--- Provided data ---
----

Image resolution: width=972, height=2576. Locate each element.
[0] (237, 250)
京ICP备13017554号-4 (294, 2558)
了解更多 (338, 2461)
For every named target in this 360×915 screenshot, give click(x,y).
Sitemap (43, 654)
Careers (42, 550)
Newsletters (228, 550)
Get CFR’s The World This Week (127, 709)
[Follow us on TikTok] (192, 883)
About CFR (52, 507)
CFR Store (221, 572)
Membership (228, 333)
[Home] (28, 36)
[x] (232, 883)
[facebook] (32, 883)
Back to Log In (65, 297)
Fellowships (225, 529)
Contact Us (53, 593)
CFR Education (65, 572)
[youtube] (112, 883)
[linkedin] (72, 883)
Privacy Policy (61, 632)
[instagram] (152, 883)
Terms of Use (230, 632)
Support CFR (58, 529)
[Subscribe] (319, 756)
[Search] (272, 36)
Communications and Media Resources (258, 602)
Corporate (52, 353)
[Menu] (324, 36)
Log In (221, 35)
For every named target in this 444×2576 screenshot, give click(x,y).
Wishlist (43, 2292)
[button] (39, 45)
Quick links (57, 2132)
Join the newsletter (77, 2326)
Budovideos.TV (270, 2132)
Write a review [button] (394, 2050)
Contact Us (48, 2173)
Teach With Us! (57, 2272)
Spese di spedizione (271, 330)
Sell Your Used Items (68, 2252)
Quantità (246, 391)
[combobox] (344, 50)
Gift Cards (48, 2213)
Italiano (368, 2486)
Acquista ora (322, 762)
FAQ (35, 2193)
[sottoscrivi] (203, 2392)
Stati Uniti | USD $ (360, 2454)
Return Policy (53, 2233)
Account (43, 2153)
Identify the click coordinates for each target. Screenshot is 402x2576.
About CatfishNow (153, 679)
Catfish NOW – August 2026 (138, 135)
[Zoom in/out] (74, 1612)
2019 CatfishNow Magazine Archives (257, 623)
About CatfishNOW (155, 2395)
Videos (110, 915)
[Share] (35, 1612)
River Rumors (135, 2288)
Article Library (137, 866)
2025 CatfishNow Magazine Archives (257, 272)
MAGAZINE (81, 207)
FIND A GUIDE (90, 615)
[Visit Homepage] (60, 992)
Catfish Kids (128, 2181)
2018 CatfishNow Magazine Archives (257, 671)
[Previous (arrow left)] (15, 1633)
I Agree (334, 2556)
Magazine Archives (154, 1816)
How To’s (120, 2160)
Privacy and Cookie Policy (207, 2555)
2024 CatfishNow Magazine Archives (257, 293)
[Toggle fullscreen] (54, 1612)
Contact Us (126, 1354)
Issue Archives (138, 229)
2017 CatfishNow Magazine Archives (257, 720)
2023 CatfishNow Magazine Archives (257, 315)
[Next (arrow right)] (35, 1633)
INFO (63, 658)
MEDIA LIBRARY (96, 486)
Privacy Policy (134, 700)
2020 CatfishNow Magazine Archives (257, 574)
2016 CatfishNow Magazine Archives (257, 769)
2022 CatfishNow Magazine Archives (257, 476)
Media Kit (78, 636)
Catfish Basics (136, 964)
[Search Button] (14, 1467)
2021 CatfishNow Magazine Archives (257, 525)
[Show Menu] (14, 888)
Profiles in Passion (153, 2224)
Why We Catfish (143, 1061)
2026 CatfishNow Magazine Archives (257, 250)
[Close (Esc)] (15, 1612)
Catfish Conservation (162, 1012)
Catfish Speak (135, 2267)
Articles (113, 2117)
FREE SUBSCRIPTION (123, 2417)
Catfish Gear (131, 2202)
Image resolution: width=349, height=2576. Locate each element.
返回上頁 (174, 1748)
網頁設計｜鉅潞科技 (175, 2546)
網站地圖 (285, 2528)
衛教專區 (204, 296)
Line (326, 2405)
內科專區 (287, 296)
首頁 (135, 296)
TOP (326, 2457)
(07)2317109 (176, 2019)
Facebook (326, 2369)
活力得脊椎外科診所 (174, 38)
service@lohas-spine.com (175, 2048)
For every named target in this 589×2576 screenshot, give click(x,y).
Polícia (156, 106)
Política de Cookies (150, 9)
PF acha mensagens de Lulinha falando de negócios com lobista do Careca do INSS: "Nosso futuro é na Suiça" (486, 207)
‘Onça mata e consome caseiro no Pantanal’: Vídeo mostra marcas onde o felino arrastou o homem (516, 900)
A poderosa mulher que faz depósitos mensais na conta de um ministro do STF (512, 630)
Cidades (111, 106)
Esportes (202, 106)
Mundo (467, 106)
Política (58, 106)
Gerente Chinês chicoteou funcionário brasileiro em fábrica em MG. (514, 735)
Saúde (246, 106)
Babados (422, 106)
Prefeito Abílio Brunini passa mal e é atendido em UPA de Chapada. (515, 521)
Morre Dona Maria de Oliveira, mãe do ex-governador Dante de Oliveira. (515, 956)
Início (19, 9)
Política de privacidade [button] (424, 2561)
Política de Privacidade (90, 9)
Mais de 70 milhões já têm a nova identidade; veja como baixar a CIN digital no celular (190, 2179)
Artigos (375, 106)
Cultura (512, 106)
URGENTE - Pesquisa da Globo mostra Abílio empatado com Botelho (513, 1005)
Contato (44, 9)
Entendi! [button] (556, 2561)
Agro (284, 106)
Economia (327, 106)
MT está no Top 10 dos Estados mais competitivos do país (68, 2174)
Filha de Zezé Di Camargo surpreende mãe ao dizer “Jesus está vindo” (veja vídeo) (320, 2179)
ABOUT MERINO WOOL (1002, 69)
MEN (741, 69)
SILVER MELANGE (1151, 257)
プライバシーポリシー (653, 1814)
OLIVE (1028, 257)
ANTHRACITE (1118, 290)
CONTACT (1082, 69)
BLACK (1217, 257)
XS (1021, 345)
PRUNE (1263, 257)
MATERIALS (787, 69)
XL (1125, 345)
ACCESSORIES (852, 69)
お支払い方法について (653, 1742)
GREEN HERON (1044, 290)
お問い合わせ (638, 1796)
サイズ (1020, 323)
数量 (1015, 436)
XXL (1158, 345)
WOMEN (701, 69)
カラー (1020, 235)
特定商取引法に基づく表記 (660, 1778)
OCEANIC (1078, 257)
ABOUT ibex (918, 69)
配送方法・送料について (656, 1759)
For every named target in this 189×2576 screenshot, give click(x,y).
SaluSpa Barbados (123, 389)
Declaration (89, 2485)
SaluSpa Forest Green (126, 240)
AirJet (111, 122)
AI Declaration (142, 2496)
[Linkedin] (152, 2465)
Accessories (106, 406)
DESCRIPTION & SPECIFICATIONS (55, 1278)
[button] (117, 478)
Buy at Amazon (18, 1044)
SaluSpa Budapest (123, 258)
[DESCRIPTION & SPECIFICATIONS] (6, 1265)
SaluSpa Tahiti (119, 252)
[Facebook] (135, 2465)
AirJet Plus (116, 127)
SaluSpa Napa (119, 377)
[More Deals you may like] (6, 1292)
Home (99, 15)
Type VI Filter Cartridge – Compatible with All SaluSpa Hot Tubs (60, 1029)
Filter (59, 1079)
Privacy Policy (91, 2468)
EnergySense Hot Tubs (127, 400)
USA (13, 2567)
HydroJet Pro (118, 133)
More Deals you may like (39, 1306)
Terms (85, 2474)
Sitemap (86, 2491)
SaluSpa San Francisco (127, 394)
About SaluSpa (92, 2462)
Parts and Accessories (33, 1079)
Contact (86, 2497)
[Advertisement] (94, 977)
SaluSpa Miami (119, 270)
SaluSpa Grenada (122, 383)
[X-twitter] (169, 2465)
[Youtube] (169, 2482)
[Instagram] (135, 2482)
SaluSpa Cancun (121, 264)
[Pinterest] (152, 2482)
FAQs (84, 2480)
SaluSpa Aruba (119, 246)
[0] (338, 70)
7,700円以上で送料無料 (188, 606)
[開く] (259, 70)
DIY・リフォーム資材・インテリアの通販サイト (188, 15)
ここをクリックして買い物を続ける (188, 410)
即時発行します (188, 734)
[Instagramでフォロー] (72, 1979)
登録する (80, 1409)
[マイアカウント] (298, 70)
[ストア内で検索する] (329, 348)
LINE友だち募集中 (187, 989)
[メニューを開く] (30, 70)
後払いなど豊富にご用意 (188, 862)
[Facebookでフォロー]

----

--- What you are asked to do ---
Go through the listing above and return each line where the word "target" occurs.

--- Result of this exercise ---
For every named target in this 360×915 screenshot, give click(x,y).
For every named target in this 444×2576 screenshot, give click(x,y).
Identify the click coordinates for each target. Screenshot is 402x2576.
For every named target in this 589×2576 screenshot, give click(x,y).
For every named target in this 189×2576 screenshot, give click(x,y).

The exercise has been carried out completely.